Slovakya, Macaristan gibi Rus enerjisine bağımlı ve Moskova’dan kopma sürecine karşı sert bir şekilde direniyor. Bu sürecin 2027 yılının sonuna kadar tamamlanması bekleniyor.
Fico, Avrupa Komisyonu’ndan bağlayıcı olmayan garantiler içeren bir mektup aldıktan sonra geri adım atmıştı. Bu mektup, enerji fiyatlarını düşürmek için devlet yardımı kullanılmasını da kapsıyordu. Slovakya yıllardır yüksek enerji yoksulluğu ile mücadele ediyor.
Bu kez kapsamını otomobil sektörüne genişletti.
Fico, 2035’ten itibaren yeni içten yanmalı motorlu otomobil satışlarını fiilen yasaklayacak Yeşil Mutabakat'ı birçok kez eleştirdi.
Önceki dönemde kabul edilen bu yasa, muhafazakar politikacıları harekete geçirirken, gelecek yıl yapılacak iç değerlendirme öncesinde lobi faaliyetlerini artırmıştı.
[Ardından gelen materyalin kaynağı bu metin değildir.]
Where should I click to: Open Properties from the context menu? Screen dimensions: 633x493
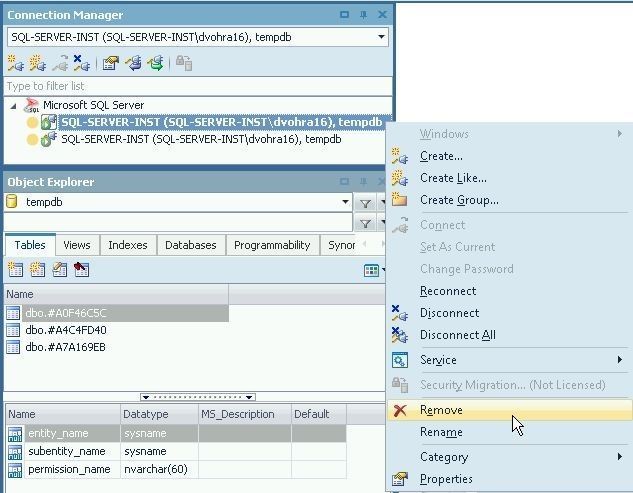[446, 479]
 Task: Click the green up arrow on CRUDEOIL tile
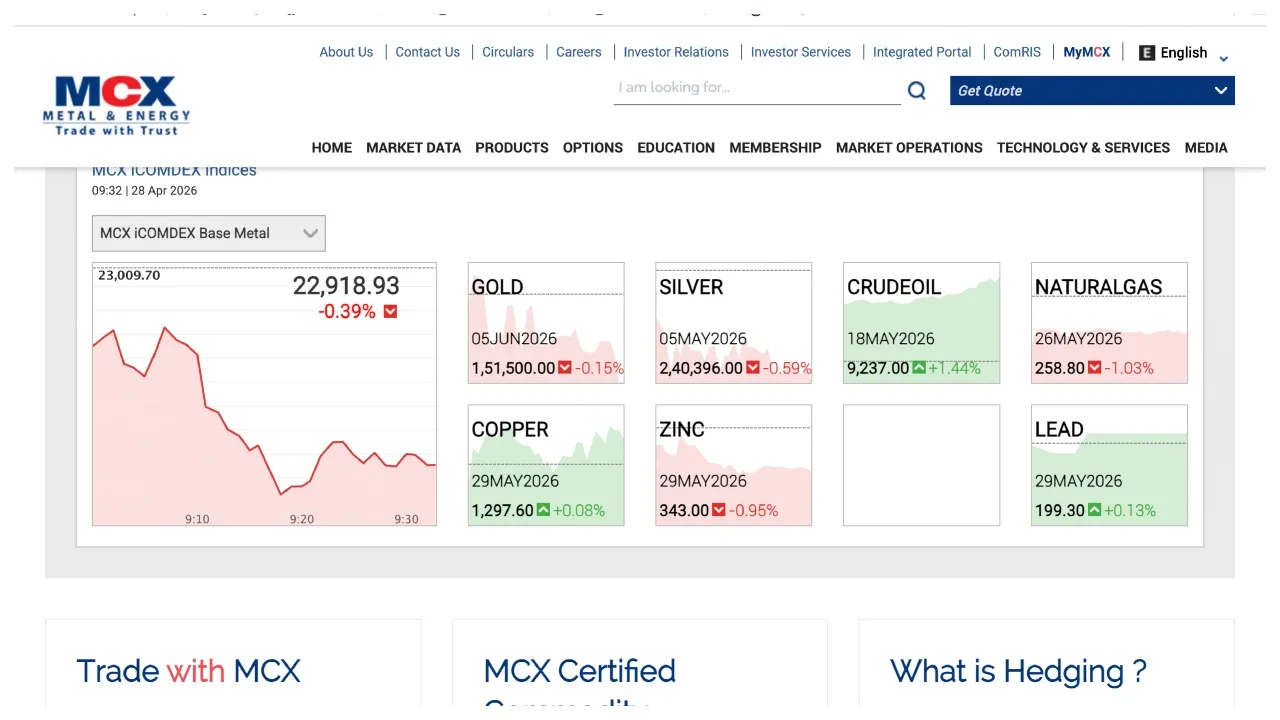pos(918,369)
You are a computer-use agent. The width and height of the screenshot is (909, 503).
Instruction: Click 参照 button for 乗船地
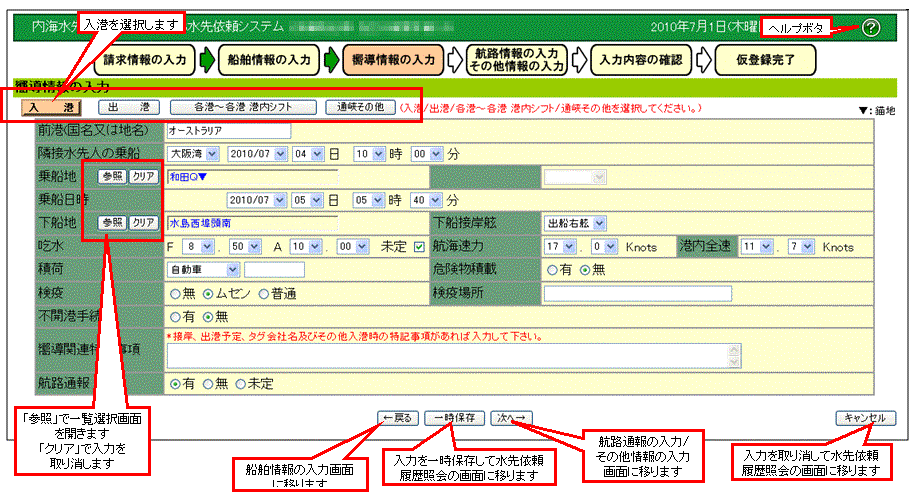(x=111, y=177)
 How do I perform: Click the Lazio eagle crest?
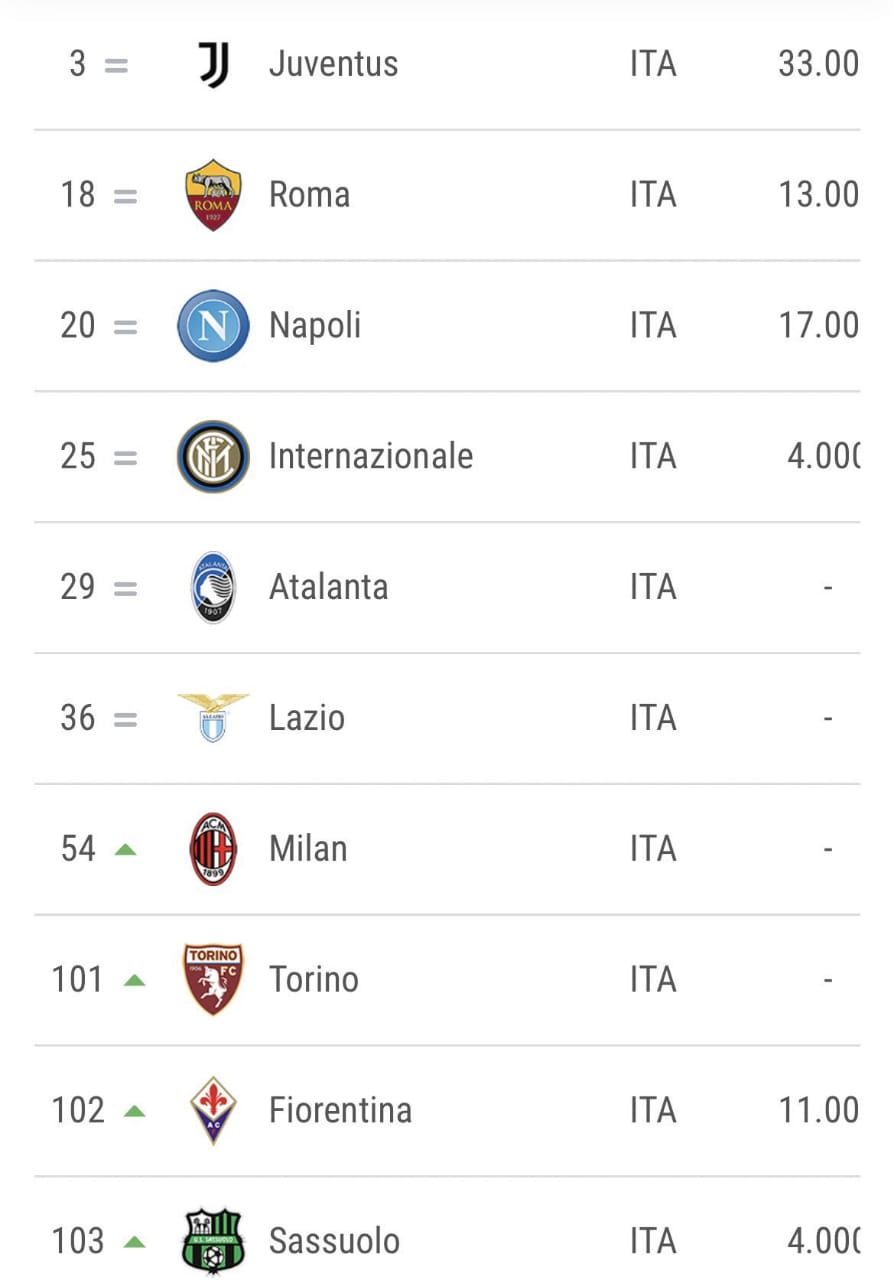[213, 717]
Almanya Şansölyesi Friedrich Merz geçtiğimiz hafta yaptığı bir açıklamada, 2035’teki hedefi kabul etmeyeceğini duyurdu.
Sektör temsilcileriyle yaptığı görüşmede, "2035’teki bu katı uygulama, benim müdahalemle gerçekleşmeyecek ve bunu önlemek için elimden geleni yapacağım,” şeklinde konuştu.
Yaptırım tartışmalarında Slovakya’nın yanı sıra Avusturya da bir engel olarak ortaya çıktı.
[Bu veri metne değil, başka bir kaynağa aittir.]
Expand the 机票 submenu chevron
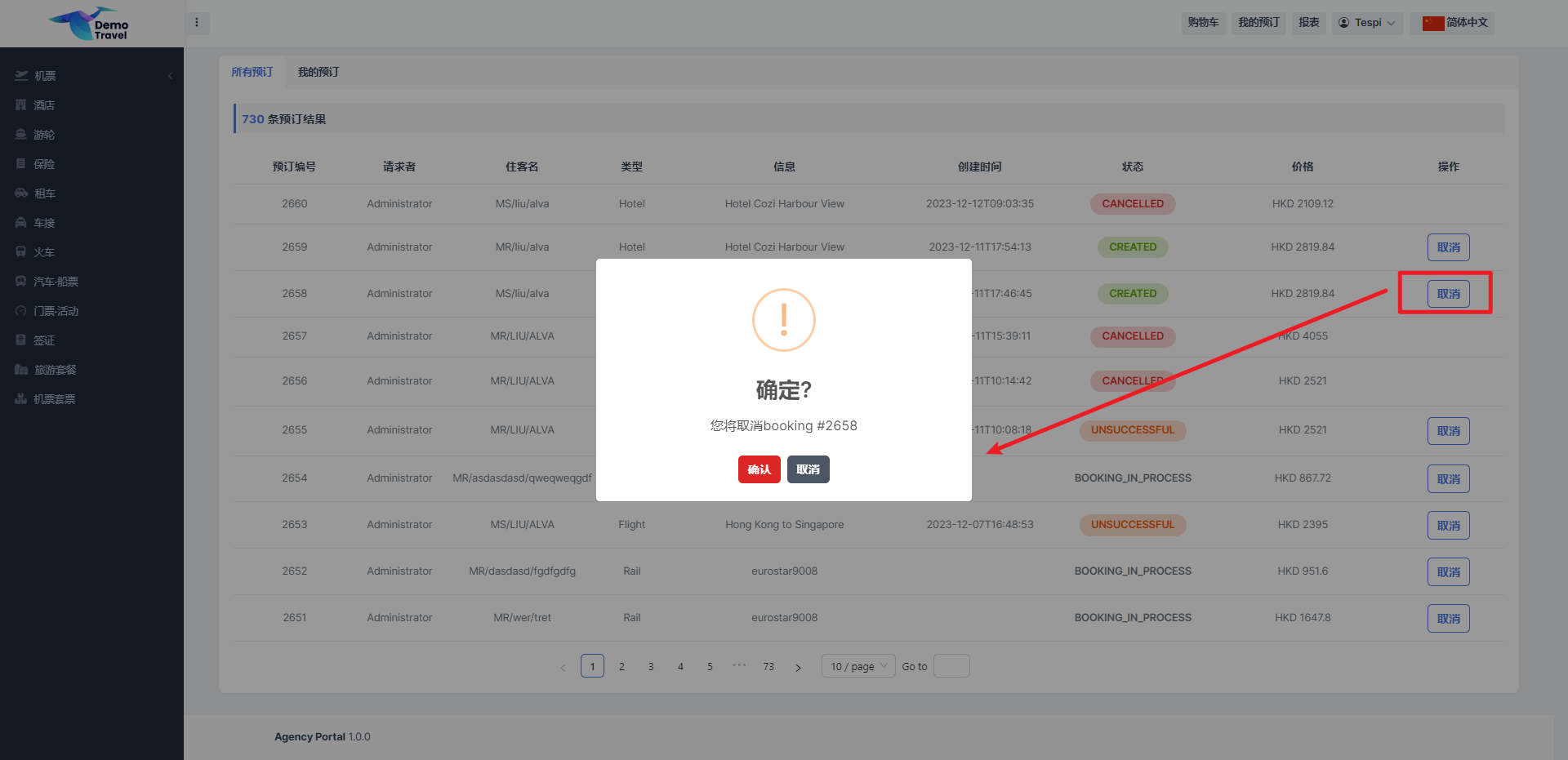 pos(170,76)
Viyana, kara listeye alınmış Rus şirketi Rasperia Trading’in hisselerinin dondurulmasını kaldırarak, bu yılın başında Moskova mahkemesinde 2,1 milyar euroluk bir kayıp yaşayan en büyük bankalarından Raiffeisen Bank International (RBI)’nın zararını telafi etmeye çalıştı.
Bu, diğer üye ülkeler arasında tartışmalara yol açtı çünkü benzer taleplerin gelecekte çoğalmasından endişe ediliyor. Viyana’nın konuyu liderler zirvesine taşıyıp taşımayacağı ise belirsiz.
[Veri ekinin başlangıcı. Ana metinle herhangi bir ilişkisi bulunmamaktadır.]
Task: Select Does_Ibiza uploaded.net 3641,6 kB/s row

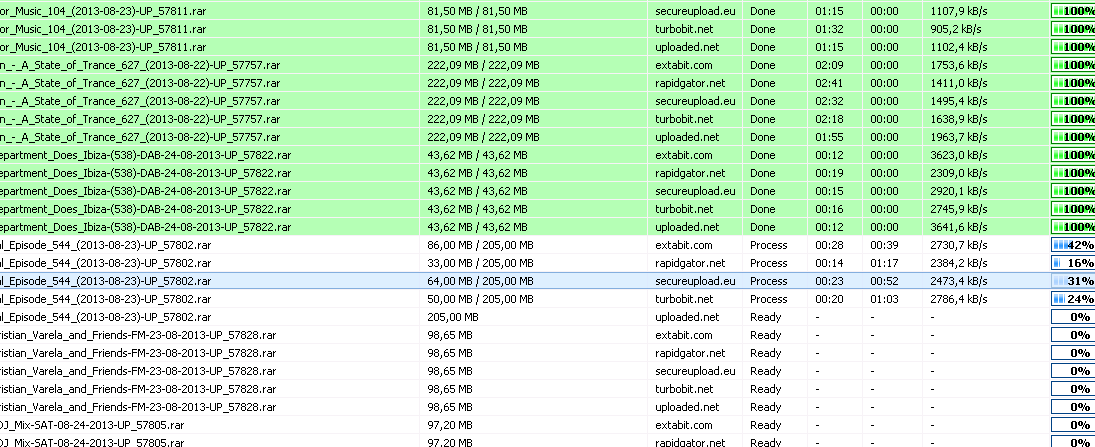Action: pos(548,227)
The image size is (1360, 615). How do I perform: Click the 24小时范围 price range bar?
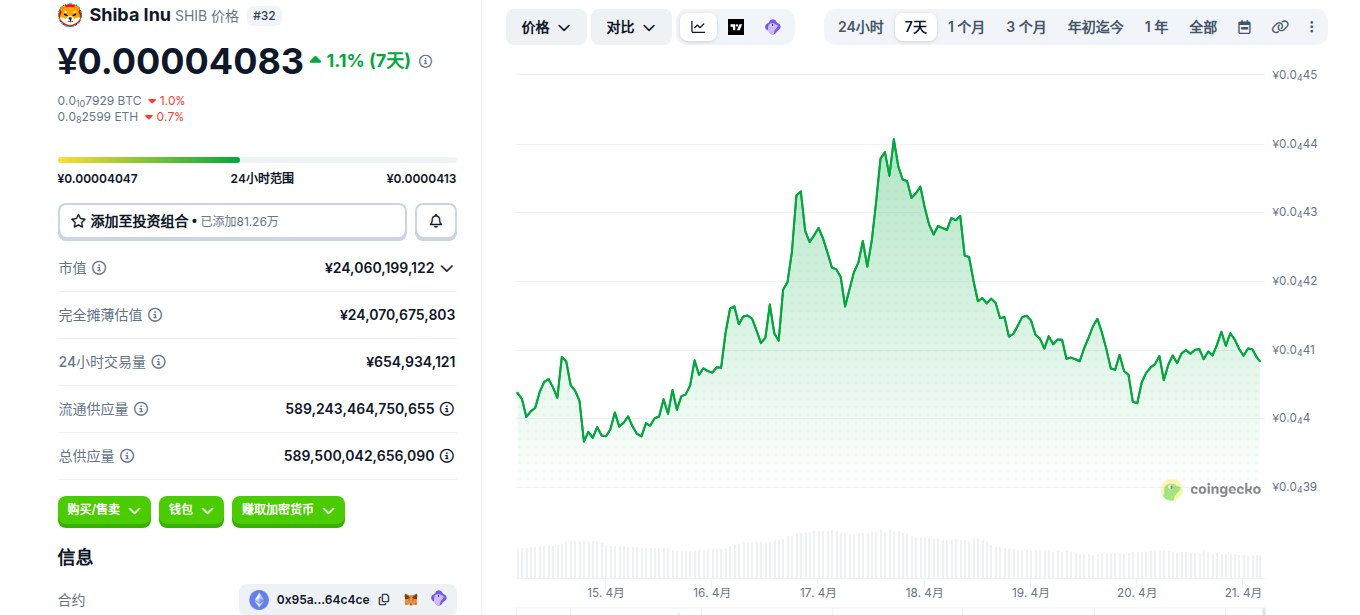point(257,159)
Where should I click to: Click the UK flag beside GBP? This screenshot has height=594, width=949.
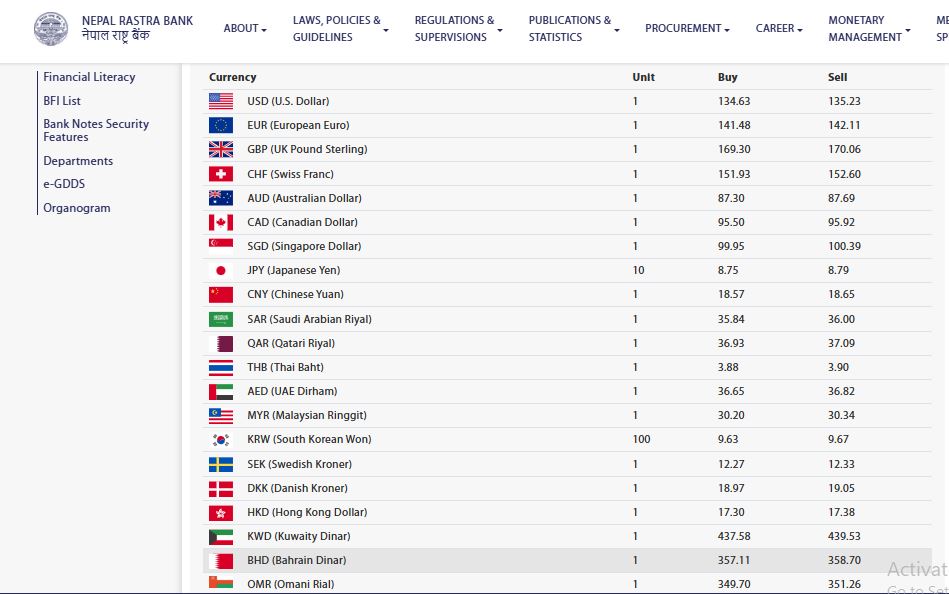click(x=221, y=149)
Avusturya Dışişleri Bakanlığı tarafından yapılan açıklamada şu ifadelere yer verildi:
“Avusturya, hem Ukrayna’yı desteklemeye hem de Rusya’ya yönelik yaptırım rejimini savunmaya devam ediyor. Bununla birlikte Avusturya şirketlerinin çıkarlarını korumayı taahhüt ediyoruz ve uygulanan yaptırımların işgalciye dolaylı fayda sağlamamasını garanti etmek istiyoruz.”